PASSAGE SHOWN:
[Start of section]
Visfatin induces human endothelial VEGF and MMP-2/9 production via MAPK and PI3K/Akt signalling pathways: novel insights into visfatin-induced angiogenesis

Abstract

Aims: Visfatin is a novel adipokine whose plasma concentrations are altered in obesity and obesity-related disorders; these states are associated with an increased incidence of cardiovascular disease. We therefore investigated the effect of visfatin on vascular endothelial growth factor (VEGF) and matrix metalloproteinases (MMP-2, MMP-9) production and the potential signalling cascades.

Methods and results: In human umbilical vein endothelial cells (HUVECs), visfatin significantly and dose-dependently up-regulated gene expression and protein production of VEGF and MMPs and down-regulated expression of tissue inhibitors of MMPs (TIMP-1 and TIMP-2). The gelatinolytic activity of MMPs (analysed by zymography) correlated with mRNA and western blot findings. Interestingly, visfatin significantly up-regulated VEGF receptor 2 expression. Inhibition of VEGFR2 and VEGF [by soluble FMS-like tyrosine kinase-1 (sFlt1)] down-regulated visfatin-induced MMP induction. Visfatin induced dose- and time-dependent proliferation and capillary-like tube formation. Importantly, visfatin was noted to have anti-apoptotic effects. In HUVECs, visfatin dose-dependently activated PI3K/Akt (phosphatidylinositol 3-kinase/Akt) and ERK(1/2) (extracellular signal-regulated kinase) pathways. The functional effects and MMP/VEGF induction were shown to be dependent on the MAPK/PI3K-Akt/VEGF signalling pathways. Inhibition of PI3K/Akt and ERK(1/2) pathways led to significant decrease of visfatin-induced MMP and VEGF production and activation, along with significant reduction in endothelial proliferation and capillary tube formation.
[End of section]
SUPPLIED INFORMATION:
[Start of section]
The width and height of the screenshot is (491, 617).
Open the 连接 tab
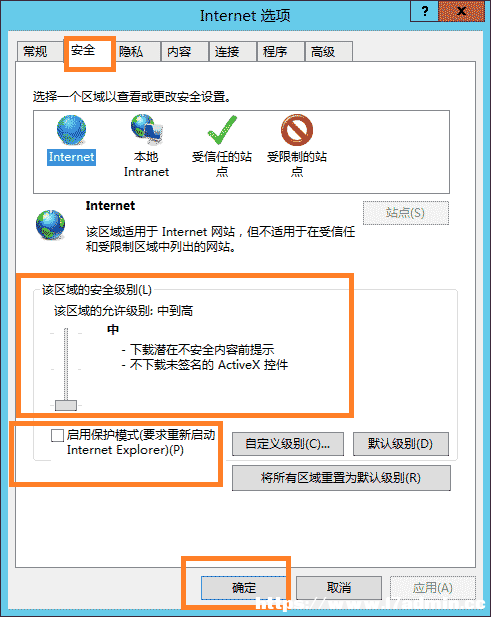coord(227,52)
[End of section]
[Start of section]
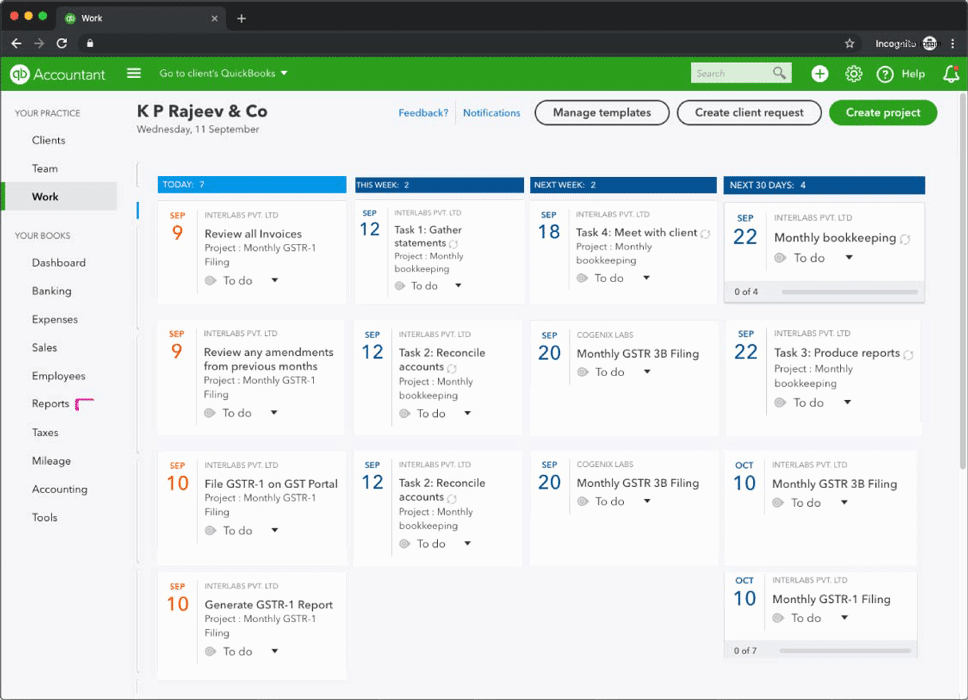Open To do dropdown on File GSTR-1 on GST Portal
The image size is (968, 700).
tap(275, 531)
[End of section]
[Start of section]
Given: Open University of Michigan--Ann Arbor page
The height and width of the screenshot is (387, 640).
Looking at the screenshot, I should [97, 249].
[End of section]
TASK 1:
Quote the visfatin abstract word for word, everything from "Aims: Visfatin is" down to "potential signalling cascades.".
TASK 2:
Continue the abstract on visfatin and angiogenesis from where it stops.

RESPONSE BOX 1:
Aims: Visfatin is a novel adipokine whose plasma concentrations are altered in obesity and obesity-related disorders; these states are associated with an increased incidence of cardiovascular disease. We therefore investigated the effect of visfatin on vascular endothelial growth factor (VEGF) and matrix metalloproteinases (MMP-2, MMP-9) production and the potential signalling cascades.

RESPONSE BOX 2:
Conclusion: Our data provide the first evidence of visfatin-induced endothelial VEGF and MMP production and activity. Further, we show for the first time the involvement of the MAPK and PI3K/Akt signalling pathways in mediating these actions, as well as endothelial cell proliferation. Collectively, our findings provide novel insights into visfatin-induced endothelial angiogenesis.